People had access to the provider’s complaint policy and procedure; any complaints were acted upon quickly. People’s end of life care and wishes had been assessed and planned for. People were invited to share their views and wishes about the service they received, and staff felt involved in the development of the service.

People were supported to have maximum choice and control of their lives and staff supported them in the least restrictive way possible and in their best interests; the policies and systems in the service supported this practice.

For more details, please see the full report which is on the CQC website at www.cqc.org.uk

Rating at last inspection and update

The last rating for this service was Requires Improvement (published 6 December 2018) and there was a breach of Regulation 12. The provider had completed an action plan after the last inspection to show what they would do and by when to improve. Following a visit by the providers internal auditors in September 2019, it was identified several actions had not been completed and a team of experienced managers became involved, to further support the service to identify and act on concerns found.

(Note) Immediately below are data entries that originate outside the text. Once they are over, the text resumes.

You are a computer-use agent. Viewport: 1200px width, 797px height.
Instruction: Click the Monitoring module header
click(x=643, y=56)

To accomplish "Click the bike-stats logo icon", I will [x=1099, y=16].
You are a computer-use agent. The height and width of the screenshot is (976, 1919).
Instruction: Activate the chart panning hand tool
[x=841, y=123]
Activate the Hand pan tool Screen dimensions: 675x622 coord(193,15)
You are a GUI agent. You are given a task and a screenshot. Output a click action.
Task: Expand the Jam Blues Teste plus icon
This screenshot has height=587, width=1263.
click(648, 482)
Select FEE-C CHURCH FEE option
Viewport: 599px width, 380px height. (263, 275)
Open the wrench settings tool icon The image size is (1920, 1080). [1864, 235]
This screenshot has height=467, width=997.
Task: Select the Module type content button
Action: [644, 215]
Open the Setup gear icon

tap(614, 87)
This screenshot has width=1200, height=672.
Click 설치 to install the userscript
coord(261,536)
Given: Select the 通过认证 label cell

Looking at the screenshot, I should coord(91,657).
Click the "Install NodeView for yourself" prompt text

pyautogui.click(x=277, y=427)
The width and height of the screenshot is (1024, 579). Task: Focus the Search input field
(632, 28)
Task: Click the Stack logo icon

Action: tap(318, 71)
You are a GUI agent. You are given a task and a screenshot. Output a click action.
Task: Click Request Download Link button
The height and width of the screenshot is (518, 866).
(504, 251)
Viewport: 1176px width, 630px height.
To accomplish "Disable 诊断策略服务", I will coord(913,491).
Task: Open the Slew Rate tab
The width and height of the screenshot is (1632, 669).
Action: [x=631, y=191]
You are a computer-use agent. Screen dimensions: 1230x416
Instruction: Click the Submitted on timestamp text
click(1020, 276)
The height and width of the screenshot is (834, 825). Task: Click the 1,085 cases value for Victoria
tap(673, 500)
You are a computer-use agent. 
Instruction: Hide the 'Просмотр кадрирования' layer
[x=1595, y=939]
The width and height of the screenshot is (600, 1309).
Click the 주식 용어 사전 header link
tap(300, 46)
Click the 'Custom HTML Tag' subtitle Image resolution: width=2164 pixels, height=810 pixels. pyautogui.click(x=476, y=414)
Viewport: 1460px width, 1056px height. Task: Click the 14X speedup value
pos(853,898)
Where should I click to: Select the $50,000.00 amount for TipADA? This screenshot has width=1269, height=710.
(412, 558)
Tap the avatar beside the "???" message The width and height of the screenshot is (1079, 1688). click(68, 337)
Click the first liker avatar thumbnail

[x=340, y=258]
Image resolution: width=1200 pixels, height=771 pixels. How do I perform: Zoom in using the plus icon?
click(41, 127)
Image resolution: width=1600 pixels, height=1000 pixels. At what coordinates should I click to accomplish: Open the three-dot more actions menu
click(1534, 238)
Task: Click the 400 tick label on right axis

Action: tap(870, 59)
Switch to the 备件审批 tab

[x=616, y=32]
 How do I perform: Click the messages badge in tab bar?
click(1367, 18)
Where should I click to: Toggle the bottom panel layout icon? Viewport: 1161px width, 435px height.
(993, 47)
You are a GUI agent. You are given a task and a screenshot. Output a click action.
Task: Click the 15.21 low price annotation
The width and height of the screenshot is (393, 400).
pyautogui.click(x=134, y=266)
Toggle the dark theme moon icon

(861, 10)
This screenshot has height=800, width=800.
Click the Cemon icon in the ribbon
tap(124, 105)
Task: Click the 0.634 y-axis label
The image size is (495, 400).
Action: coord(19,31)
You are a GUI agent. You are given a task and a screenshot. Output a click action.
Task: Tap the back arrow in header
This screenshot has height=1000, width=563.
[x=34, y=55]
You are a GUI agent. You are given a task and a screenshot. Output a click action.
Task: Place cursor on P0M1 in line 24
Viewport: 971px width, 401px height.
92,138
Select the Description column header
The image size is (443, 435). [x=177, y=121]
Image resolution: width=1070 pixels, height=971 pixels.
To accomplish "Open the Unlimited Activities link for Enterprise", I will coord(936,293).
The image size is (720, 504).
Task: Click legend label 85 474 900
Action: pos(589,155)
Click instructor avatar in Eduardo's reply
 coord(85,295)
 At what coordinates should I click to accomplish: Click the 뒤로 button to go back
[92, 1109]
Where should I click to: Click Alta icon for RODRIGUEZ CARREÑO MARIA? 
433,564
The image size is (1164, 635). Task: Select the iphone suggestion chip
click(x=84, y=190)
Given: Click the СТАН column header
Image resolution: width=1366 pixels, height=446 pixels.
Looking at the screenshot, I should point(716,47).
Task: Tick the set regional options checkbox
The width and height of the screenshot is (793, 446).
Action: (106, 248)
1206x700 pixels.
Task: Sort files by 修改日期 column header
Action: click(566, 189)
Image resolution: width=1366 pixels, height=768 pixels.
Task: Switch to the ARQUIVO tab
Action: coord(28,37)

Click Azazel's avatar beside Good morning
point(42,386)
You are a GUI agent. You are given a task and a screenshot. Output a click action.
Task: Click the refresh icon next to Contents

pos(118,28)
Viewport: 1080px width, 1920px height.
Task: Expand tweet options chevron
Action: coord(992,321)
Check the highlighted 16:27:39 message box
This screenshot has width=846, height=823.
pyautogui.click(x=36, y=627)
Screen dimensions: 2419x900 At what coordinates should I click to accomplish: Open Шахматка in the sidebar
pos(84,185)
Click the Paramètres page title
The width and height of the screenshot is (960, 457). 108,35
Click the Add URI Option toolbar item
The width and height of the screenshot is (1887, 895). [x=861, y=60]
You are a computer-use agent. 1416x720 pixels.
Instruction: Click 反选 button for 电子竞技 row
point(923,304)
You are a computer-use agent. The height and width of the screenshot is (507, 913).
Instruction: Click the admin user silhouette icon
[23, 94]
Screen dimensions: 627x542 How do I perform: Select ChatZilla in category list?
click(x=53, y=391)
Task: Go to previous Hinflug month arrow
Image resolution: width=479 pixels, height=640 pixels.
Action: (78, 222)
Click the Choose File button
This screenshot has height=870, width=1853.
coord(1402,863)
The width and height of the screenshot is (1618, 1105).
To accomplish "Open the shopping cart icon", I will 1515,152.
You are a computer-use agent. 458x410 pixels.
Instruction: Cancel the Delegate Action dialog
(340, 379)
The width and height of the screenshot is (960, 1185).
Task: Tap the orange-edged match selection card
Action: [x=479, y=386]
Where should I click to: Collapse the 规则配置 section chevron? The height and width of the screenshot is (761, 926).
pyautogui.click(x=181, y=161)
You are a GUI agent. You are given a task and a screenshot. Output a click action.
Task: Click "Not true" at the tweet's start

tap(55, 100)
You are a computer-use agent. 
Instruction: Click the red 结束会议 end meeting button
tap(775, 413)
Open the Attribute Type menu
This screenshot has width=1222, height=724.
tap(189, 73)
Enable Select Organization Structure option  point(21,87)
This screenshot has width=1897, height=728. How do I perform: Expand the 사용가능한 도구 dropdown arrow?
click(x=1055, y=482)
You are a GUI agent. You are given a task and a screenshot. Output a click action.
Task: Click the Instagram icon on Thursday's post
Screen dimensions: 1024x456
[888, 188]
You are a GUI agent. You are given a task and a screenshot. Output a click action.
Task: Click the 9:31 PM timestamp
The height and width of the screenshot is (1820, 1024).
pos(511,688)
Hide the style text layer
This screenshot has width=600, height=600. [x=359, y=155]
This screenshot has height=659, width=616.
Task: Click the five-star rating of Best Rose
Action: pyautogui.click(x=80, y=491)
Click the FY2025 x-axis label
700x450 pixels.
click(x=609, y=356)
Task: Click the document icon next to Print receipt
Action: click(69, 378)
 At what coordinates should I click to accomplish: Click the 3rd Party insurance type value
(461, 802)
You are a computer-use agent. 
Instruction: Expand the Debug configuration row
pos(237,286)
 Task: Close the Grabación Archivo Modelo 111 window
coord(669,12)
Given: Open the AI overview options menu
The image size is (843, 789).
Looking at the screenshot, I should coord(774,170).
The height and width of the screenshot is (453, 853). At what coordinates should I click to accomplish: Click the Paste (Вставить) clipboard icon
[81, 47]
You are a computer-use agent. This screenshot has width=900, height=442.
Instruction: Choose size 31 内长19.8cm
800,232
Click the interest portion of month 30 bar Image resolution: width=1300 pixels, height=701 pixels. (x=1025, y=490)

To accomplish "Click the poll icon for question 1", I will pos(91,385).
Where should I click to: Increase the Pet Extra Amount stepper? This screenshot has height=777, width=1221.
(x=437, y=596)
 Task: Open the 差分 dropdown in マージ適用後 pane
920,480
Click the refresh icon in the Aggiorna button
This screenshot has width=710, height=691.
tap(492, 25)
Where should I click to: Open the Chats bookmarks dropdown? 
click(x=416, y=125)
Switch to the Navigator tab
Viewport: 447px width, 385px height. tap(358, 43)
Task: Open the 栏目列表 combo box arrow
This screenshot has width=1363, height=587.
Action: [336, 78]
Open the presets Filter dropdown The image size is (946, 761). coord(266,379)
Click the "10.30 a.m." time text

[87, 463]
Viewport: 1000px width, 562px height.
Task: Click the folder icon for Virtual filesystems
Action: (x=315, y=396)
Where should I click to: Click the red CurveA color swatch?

At this inspection, we found improvements had been made and the provider was no longer in breach of the regulation. However, the service remains rated Requires Improvement until recent practices become fully embedded and sustained. This service has now been rated requires improvement for the last two consecutive inspections.

Why we inspected

This was a planned inspection based on the previous rating.

You can read the report from our last comprehensive inspection, by selecting the ‘all reports’ link for 33 Station Road on our website at www.cqc.org.uk.

Follow up

We will continue to monitor information we receive about the service until we return to visit as per our re-inspection programme. If we receive any concerning information we may inspect sooner.